C'est-à-dire, peut-elle être autorisée et prise hors mariage – « souillée » ou « avilie » – par l'étranger « sexuellement dépravé »?
Dans le contexte du milieu socioculturel honneur-honte, la voix de la fille importe peu. Même lorsque les H’ivim furent prêts à retirer leur prépuce du corps masculin afin de se conjuguer avec la famille de Yaacov, leur statut d'« autre » inéluctable et corrompu demeura.
Les lectrices féministes contemporaines cherchent à se réapproprier la voix de la Dinah réduite au silence, à réaffirmer sa propre agence et même son désir d'être avec Sichem (comme dans le roman d'Anita Diamant, « La tente rouge »). Successivement, si elle a été violée, sa propre douleur et son angoisse doivent être entendues par rapport à la clameur violente en faveur de l'honneur masculin.
Les commentaires considèrent son viol comme une punition pour Yaacov.
Un viol comme châtiment d’un tiers? Etonnante réflexion!
La véritable question est de connaitre l’enchainement des évènements:
Qu'a-t-elle fait?
Comment se sent-elle?
Le texte reste silencieux à mon grand dépit.
Nous savons seulement ce que pensent ses frères et son père mais personne, dans le texte ou les récits midrashiques, ne lui demande ce qu'elle veut, ce dont elle a besoin ou comment la réconforter….
Son silence est suffisamment fort pour se répercuter à travers les générations.

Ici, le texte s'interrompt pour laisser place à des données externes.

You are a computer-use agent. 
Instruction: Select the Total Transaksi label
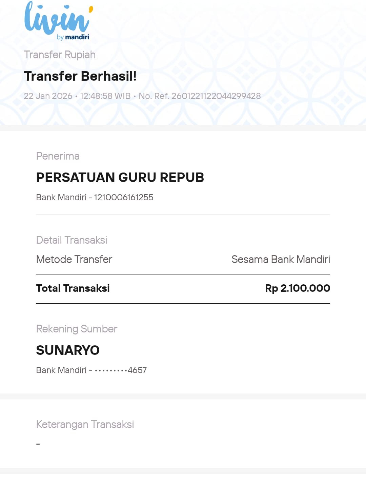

On l'entend dans les témoignages d'autres pères percevant le viol de leur fille comme leur déshonneur, leur punition. Heureusement pour Dinah, dans la Genèse, le blâme et la sanction incombent entièrement à l'auteur et à son peuple, pas à elle. D'autres femmes, nous le savons, encore et toujours, ne sont pas aussi chanceuses.
Des crimes, au nom de l’honneur familial, entres autres, sont commis au quotidien à travers le monde. Pas étonnant que les femmes se taisent!

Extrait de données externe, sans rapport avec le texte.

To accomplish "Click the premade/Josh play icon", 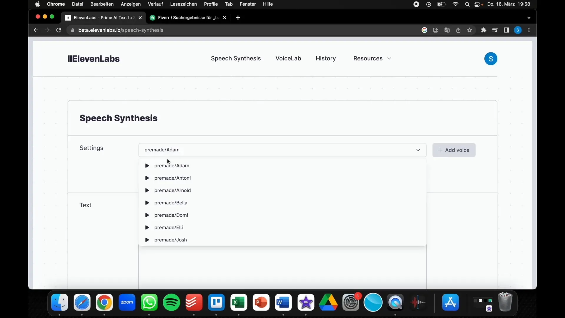I will [147, 240].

Cette indignation n'est qu'une partie d'un problème beaucoup plus vaste de violence à l'égard des femmes. Par exemple, selon le Fonds des Nations Unies pour l'enfance (UNICEF), plus de 5 000 épouses meurent chaque année en Inde parce que leur dot est jugée insuffisante. Widney Brown, directrice du plaidoyer pour « Human Rights Watch, », a déclaré que « dans les pays où l'islam est pratiqué, on les appelle « crimes d'honneur », mais les décès liés à la dot et les soi-disant crimes passionnels ont une dynamique similaire, dans ce sens où les femmes sont tuées par la famille du mari. Les assassins et leurs crimes sont perçus comme excusables ou compréhensibles.
« Ces pratiques, a-t-elle déclaré, « transcendent les cultures et les religions ».
Dans les rares cas où le tollé général du monde et la pression internationale sont utilisés, la vie d'une femme sera épargnée. Mais les histoires, à la une des journaux, ne commencent pas à aborder l'étendue et la profondeur du problème.
Qu'arrive-t-il à Dinah au lendemain de l'épreuve?
Nous ne le savons pas.
Nous n'entendons plus jamais parler d'elle, comme nous n'entendrons peut-être jamais plus les femmes de notre génération, victimes de violence, dont les voix ne sont pas entendues. Mais l'héritage de Yaacov, en étant celui qui lutte, exige que nous affrontions les parties sombres de nous-mêmes et de notre monde - et que nous n'ignorions pas passivement ces faits. L'histoire de Dinah nous met au défi d'aller encore plus loin et d'être aussi la voix de toutes les femmes.